Josie is on the bed, ready for fun. She's looking up at me, on my side, smiling her smile.
Why she's on my side, I don't know. Is it my scent in the bedclothes, familiar to her after just a few months? I know her scent too, or should I say her scents? There are many. When it's Sunday morning, we're sleeping in, I spoon into her body. She nestles back against me, sleeping still. There's her scent, there in the nape of her neck, her hair. I breathe it in deeply, basking in it. Lying against her, breathing her in, it makes me love her even more. I feel overwhelmed by it. The luckiest man alive, thank God for her, thank God for her. She's with me, sleeping, with me, together, in love.
She has many scents, the perfumes she wears. Some days it's vanilla, other times cinnamon, sometimes something new. But it's always subtle, almost not there at all. It's as if she hints at it, not wanting me to be sure of it. Tantalizing me, smiling that smile of hers all the while, knowing what she does to me. Do you smell something today? No? You're not sure? You want to find out, don't you? Inviting, teasing me closer, to kiss her cheek, and there, above the button of her blouse, on the soft curve of her neck. Yes.
My favourite scent is when she's fresh out of the shower, talced, soft, clean, naked under her terry robe. Is it her code, a signal, her invitation? She's saying, yes. Come. I'm ready now, ready for you, for us together. I know it's how you like me. I know what it does for you. I know that when it does this to you, we will be partners in my pleasure. And she's right. She knows me, like she's inside my head when she's like this. We take our time, hold each other, talk quietly, kiss tenderly. She relaxes, I can feel her body melt into me. I feel desired, I feel her craving, not urgent, but sincere.
I revel in her scent, the feel of her soft skin, her slenderness. The look of her skin when she slowly opens the robe to frame her breasts, lets me lift it off her shoulders, lets it drop to the floor. I feel the breathtaking intimacy of skin on skin, so smooth. Touching her, gentle squeezes, tracing my fingertips over her lovely face, her breasts, her stomach. The perfect skin, so soft, on the inside of her thighs.

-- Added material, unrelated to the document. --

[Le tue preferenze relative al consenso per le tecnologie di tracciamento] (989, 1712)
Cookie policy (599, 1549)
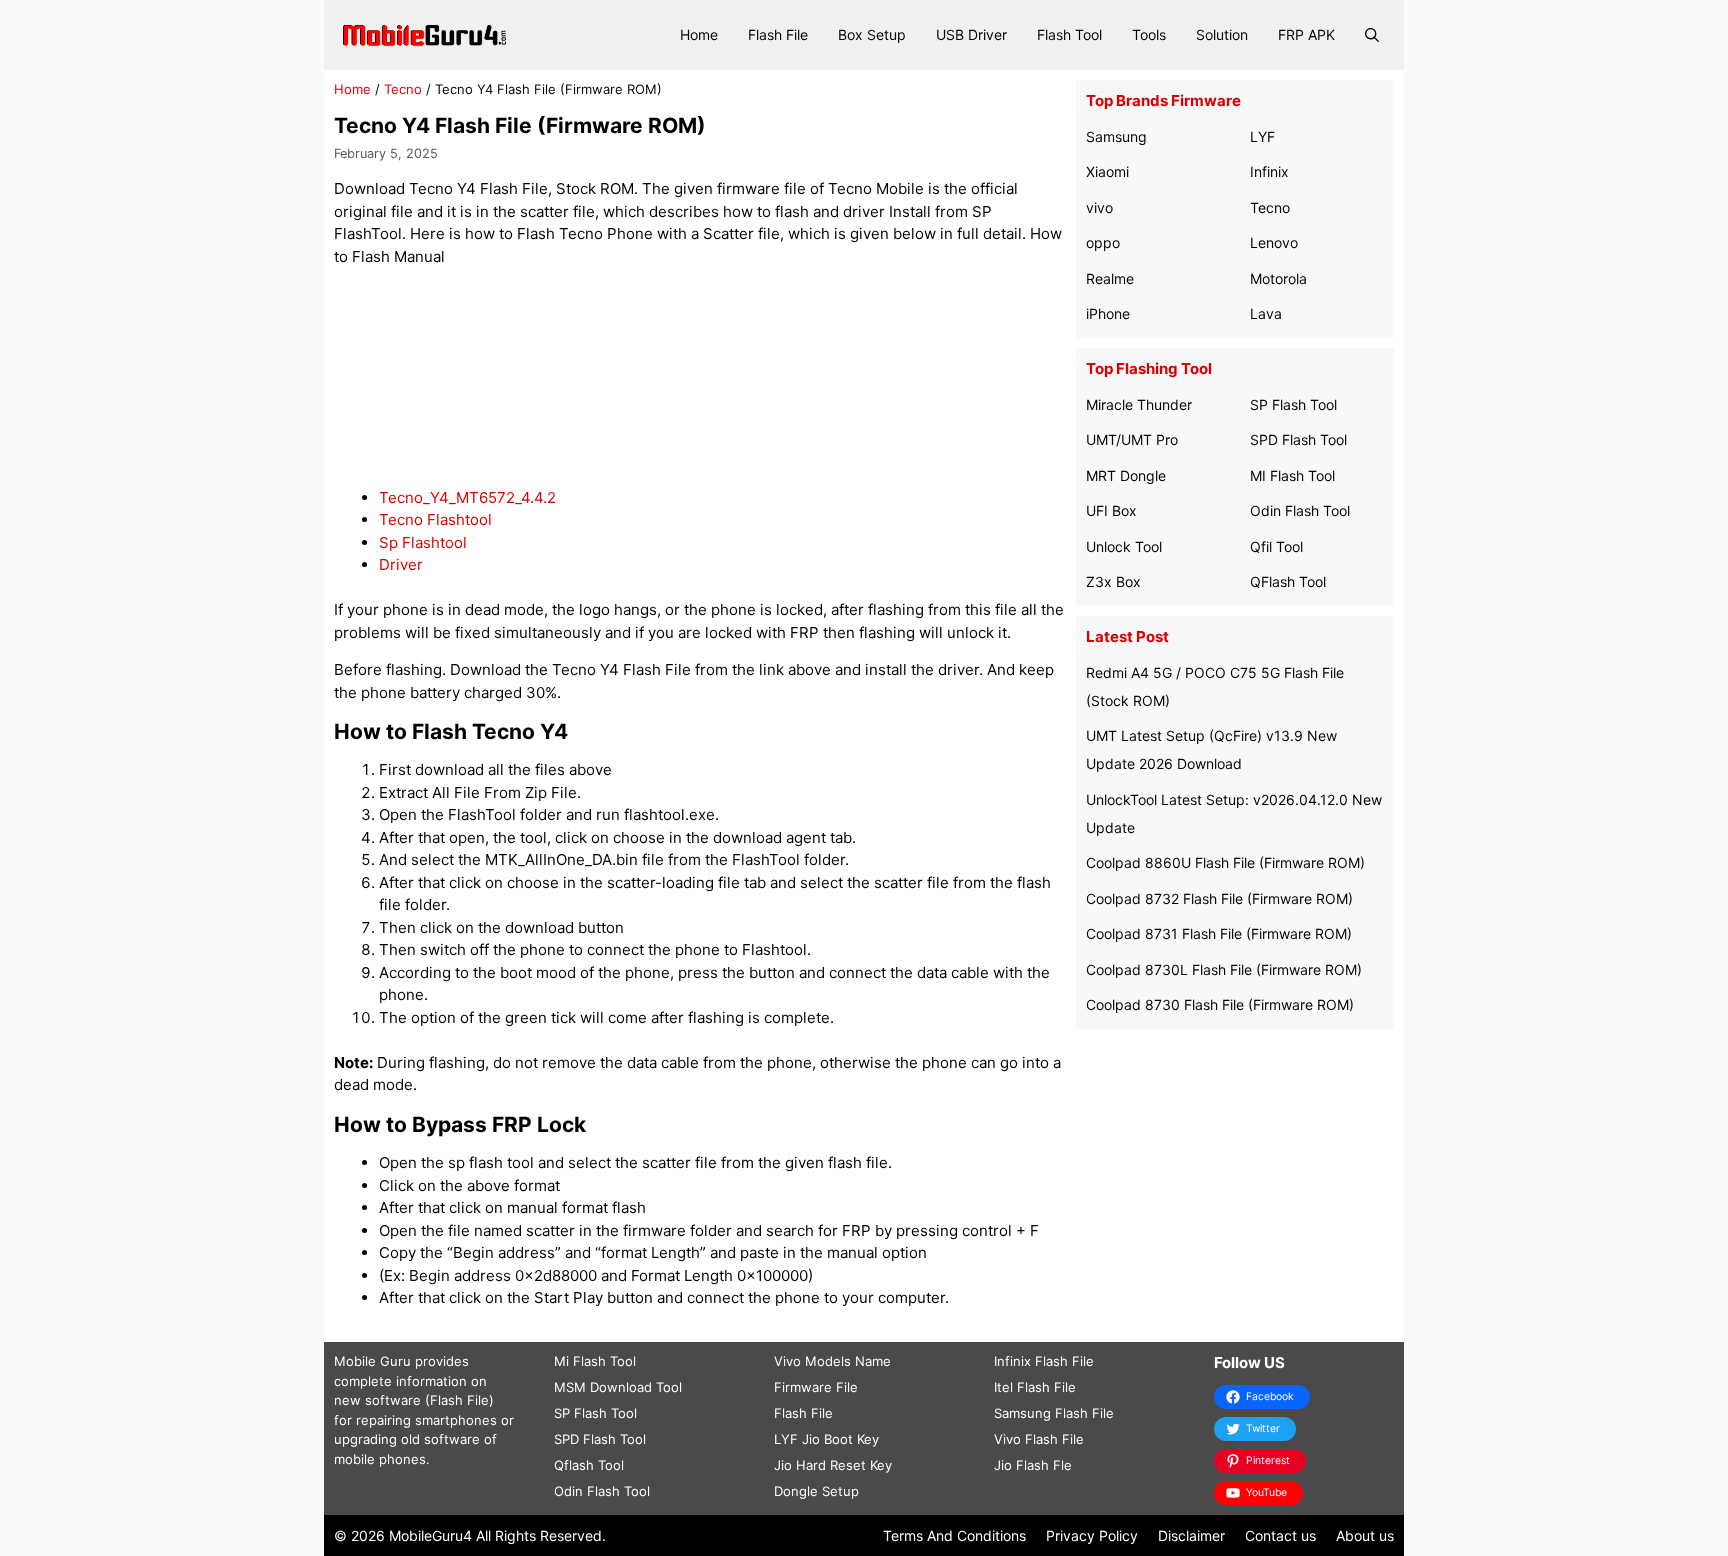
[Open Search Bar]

I love her fresh scent, her honey taste when I kiss her there, when I worship her there with my lips, my tongue She quivers, trembles in her pleasure, but the pleasure is for me as well. I kiss her there, gently probe her folds deeply with my tongue. I slide my tongue, broad and flat, from the bottom, slowly, stopping just below her bud. A light flick there, a pause, waiting for her arousal to crave it, then a slow circle where she has to have it, must have it. Another circle, a pause, drawing her lips between mine, teasing them, holding them there. Circling, pausing, long slow licks.
I love the sound of her soft sighs as she blossoms for me. I love how it builds in her, her breath shuddering, holding, her long sighs. I love her soft moans as she resigns herself to me. Soon their pitch rises, start into their rhythm, broken only by sudden intakes of breath as her arousal climbs, as I play with her. I build it up slowly with her, listening, feeling her cues, her responses. Taking her close, holding her there, holding her as her craving becomes insistent, irresistible. Kissing, probing, circling with my tongue, setting a rhythm, then taking it away, starting something new. My fingers are deep in her wetness as my tongue adores her pussy. My thumb softly, wetly circles below, not pushing in, but teasing. I feel her tension build, her quivers telling me when she is close, prolonging, prolonging, holding her at her peak. She can't control it anymore. I decide it, decide when she can have it, when to take her over the precipice. Wait, wait, her body is taut steel. Wait...
It begins for her, the blessed searing spasm. Her body releases and she comes, a groan that would be pain if it weren't exquisite pleasure. We are together in it. We ride her wild waves, together, thrilling in them, enjoying every convulsion, the glorious pauses between. We are together, together as her coming subsides, longer pauses between her pulses, the last one always a surprise, seconds after we think she is done, her body having its last laugh.
When it all began for us last April, she shook me up, rearranged my world. She was beyond a fantasy, unreal, not the way the world works. I didn't trust it, felt it was a cruel trick that would hurt me in the end. It was the age difference that worried me.
What does she see, I wonder, more than twenty years between us. Her whole life is ahead of her. There is time for her dreams, time for mistakes, so many exciting ways for her to go that she must thrill at the possibilities.